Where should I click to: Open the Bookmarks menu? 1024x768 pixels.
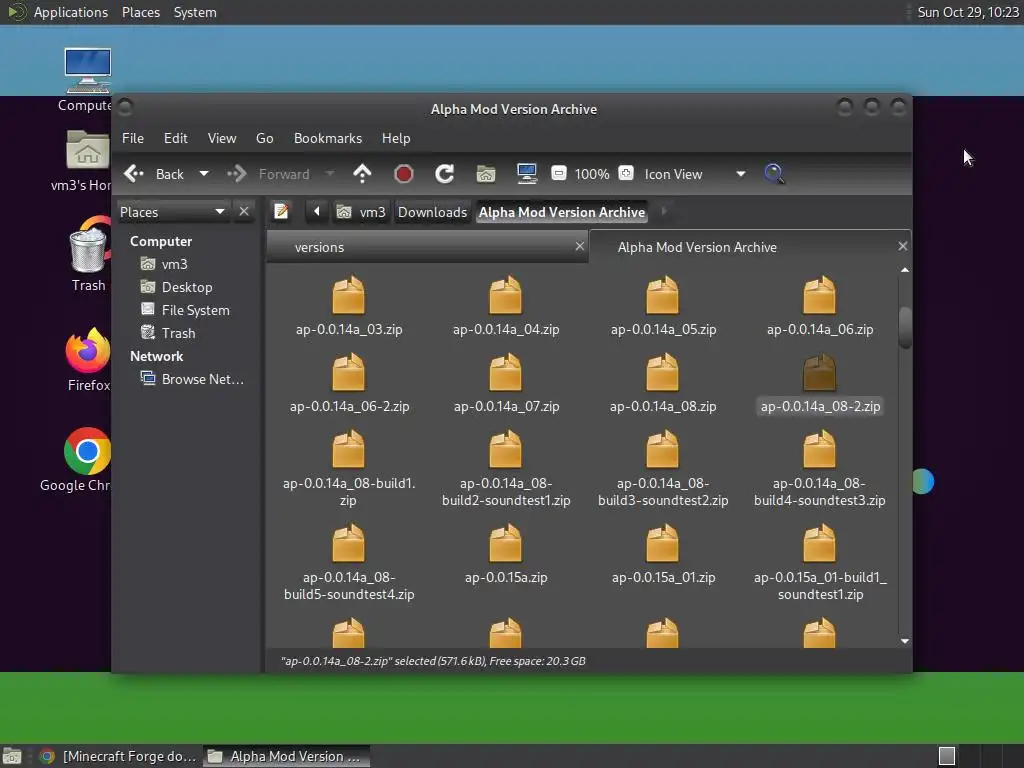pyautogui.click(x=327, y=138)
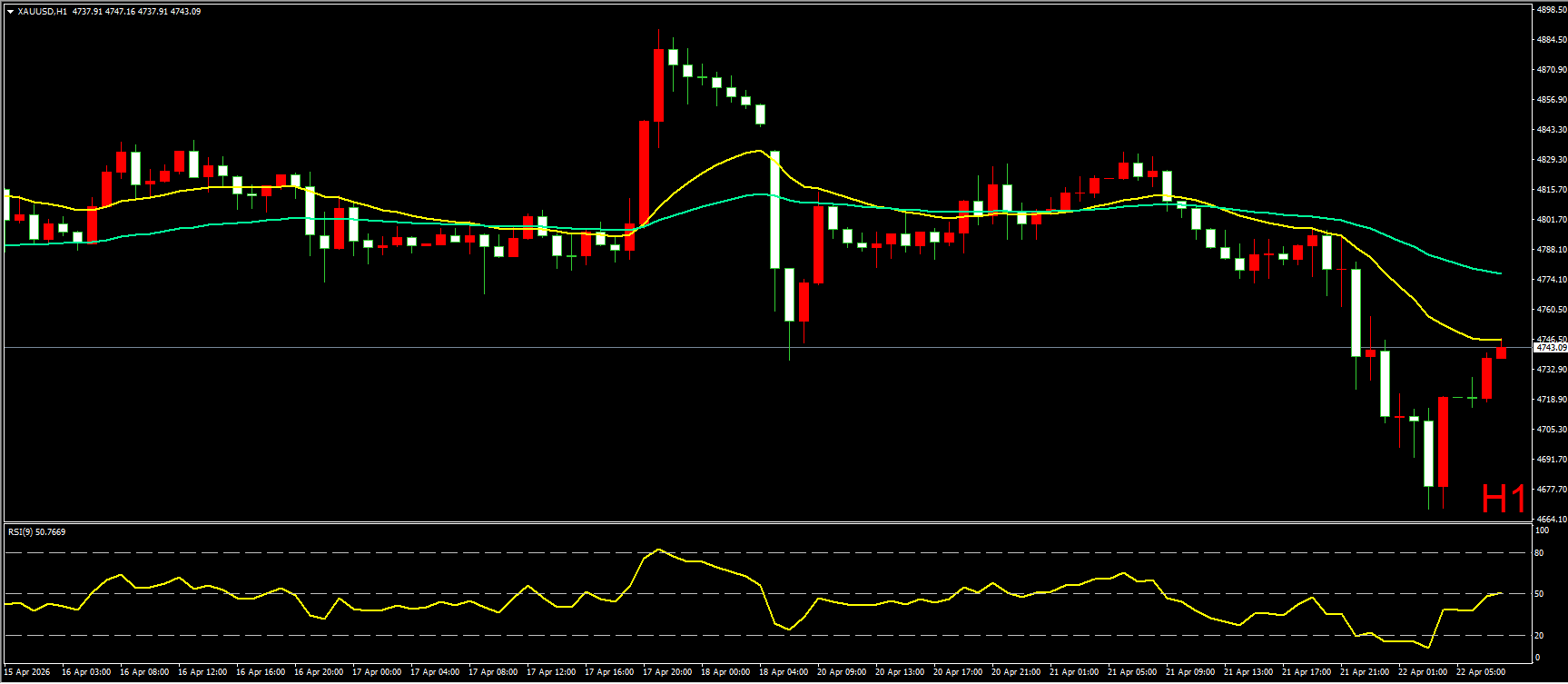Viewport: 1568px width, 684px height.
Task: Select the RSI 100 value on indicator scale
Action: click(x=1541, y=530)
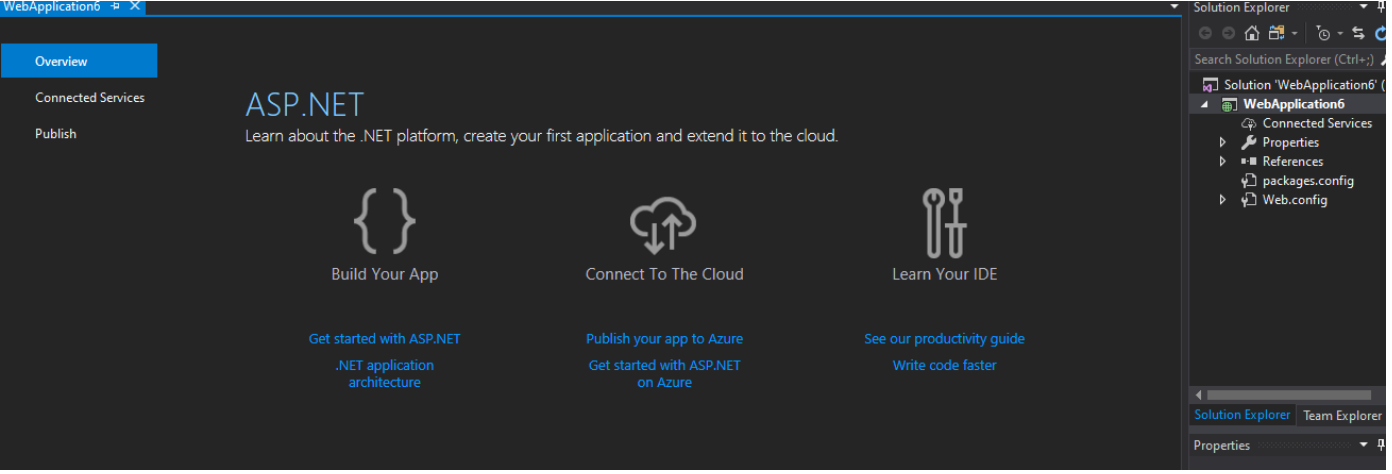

──────────

Task details
Please rewrite the listing above as a Markdown table with the columns "Row" and "Line," numbering each non-blank line and leaving out the pictures.

Response
| Row | Line |
|---|---|
| 1 | Where should I click to: Open the Bookmarks menu? 1024x768 pixels. |
| 2 | pyautogui.click(x=327, y=138) |
| 3 | Viewport: 1568px width, 684px height. |
| 4 | Task: Select the RSI 100 value on indicator scale |
| 5 | Action: click(x=1541, y=530) |